2013-02-15-MapReduce
Table of Contents
1 MapReduce
1.1 Spoilers notes
- Don't look ahead in the slides
- If you know MapReduce, try to let others answer and genuinely think about how you would solve the problem.
2 Yelp has a problem
- 250+ GB of logs per day
- Each GB takes 10 minutes to process
- How long to handle a day's logs?
2.1 Too long notes
- On a single machine 40+ hours!
- If we really had only a single machine, we wouldn't be able to keep up!
- Mistake can't be fixed in a day (billing especially important)
3 Solution? animate
- Don't use one machine!
- What are the new challenges?
- Distributing data
- Calculating overall statistics
- Failures
3.1 New Challenges notes
- With many machines, how to they get access to the 100 GB of logs?
- How do they coordinate who gets which section of logs?
- How do we calculate the average?
- What happens when one of the boxes dies?
- Detecting failure (timeout waiting for data? Out of band?)
- Decide who takes over the data
4 Do It Yourself two_col
- There are many ways to deal with these challenges
- Often, people would "roll" their own solutions depending on the problem
- Google implemented a generic solution, shared idea
4.1 Dependencies notes
- Did you have a super-computer?
- What programming language were you using?
- Type of problem being solved (working on graphs, or web logs, …)
5 Big Idea
- Simplify, limit solution expression
- Enable sophisticated implementation
- Interface: Map() Reduce()
- Implementation: Reliably run over 1000s of machines
5.1 Really Big Idea notes
- Limiting yourself to what can be expressed may seem like a loss
- But it enables the implementation to handle the problems we talked about
- And then can be used as understandable building blocks
6 MapReduce
- Map
- Extract a property to summarize over
- Reduce
- Summarize all items with a particular property
- Simple: Each operation stateless
6.1 Reading notes
- Reading this week includes a video explaining MapReduce much more generally
- This lecture will focus on it from a practical standpoint for homework
- MapReduce's main benefits are for running over many machines, fault tolerance
- But we'll just practice on one machine
6.2 Example
- Web application logs
- How many actions have we seen?
- Business views
- User profile views
- Searches
6.2.1 Details notes
- Business Views
- Triple Rock, Bear Raman
- User profile
- jimblomo.yelp.com
- Searches
- query, location
6.3 Logs
{'page_type': 'search', 'user': 'jim', 'query': ...} {'page_type': 'biz_view', 'user': 'shreyas', 'biz_id': 55} {'page_type': 'user_profile', 'user': null, 'profile_id: 123} ...
6.3.1 Logs notes
- JSON logs, various types of information
- entire record on one line (wrapped for slides)
6.4 Map
- Input
- Key, Value
- Output
- Keys, Values
6.5 Map Example
- Input Key
- Log line number
- Input Value
- Log line text
- Output Key
- Action
- Output Value
- times this action has occurred on this line
6.5.1 Counts notes
- Log line number is not helpful in our specific case
- Log line text: we hope it is machine readable so we can accurately extract the action
- It has datetime, cookie, action, etc.
- How many times has this action occurred? 1
- Tunnel vision: all we care about is this line
6.6 Actions?
search 1 biz_view 1 user_profile 1 search 1 biz_view 1 search 1 biz_view 1 user_profile 1 search 1
6.6.1 Middle Step notes
- From log lines, we've extracted the information out that we care about
- The counts and the actions
- Next step summarize
- Next step after Map?
6.7 Reduce
- Input
- Key, Values
- Output
- Keys, Values
6.7.1 Values notes
- Note: The input is values!
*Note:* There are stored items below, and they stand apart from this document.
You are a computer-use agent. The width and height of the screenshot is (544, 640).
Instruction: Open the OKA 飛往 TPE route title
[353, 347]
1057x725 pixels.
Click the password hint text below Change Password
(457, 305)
Plural
- Because we get a key and all of its associated values
- Remind me: what are we trying to get out of this computation?
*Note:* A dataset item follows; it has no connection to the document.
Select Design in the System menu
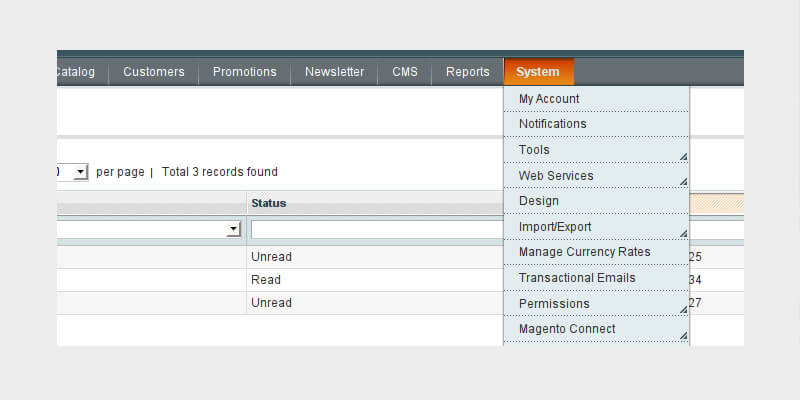This screenshot has height=400, width=800. [539, 201]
- So what do you think the output keys are?
- Values?
6.8 Reduce Example
- Input Key
- Action
- Input Values
- Counts:
[1,1,1,1]
- Output Key
- Action
- Output Value
- Total Count
6.8.1 Details notes
- Action is one of search bizview profileview
- To get total count, sum all of the counts
6.9 Example Output
- Output Key
- Action
- Output Value
- Total Count
"search" 4 "user_profile" 2 "biz_view" 3
7 Point?
- A lot of work for counting!
- More complex calculations can be done this way, eg. PageRank
- Stateless constraint means it can be used across thousands of computers
7.1 Details notes
- By only looking at keys and values, can optimize a lot of back-end work
- Where to send the results?
- What to do when a computer fails? (Just restart failed part)
7.2 Implementation
biz_view 1 user_profile 1 search 1 search 1 biz_view 1 search 1 biz_view 1 user_profile 1 search 1
7.3 Intermediate notes
- This was the situation after map
- Keys all jumbled
- What Hadoop does is sort them and distribute them to computers
7.4 "Shuffle"
biz_view 1 biz_view 1 biz_view 1 search 1 search 1 search 1 search 1 user_profile 1 user_profile 1
7.5 Distribute notes
- Now it is easy to distribute, and can handle all the
biz_view
at once
7.6 Inputs
- MapReduce distributes computing power by distributing input
- Input is distributed by splitting on lines (records)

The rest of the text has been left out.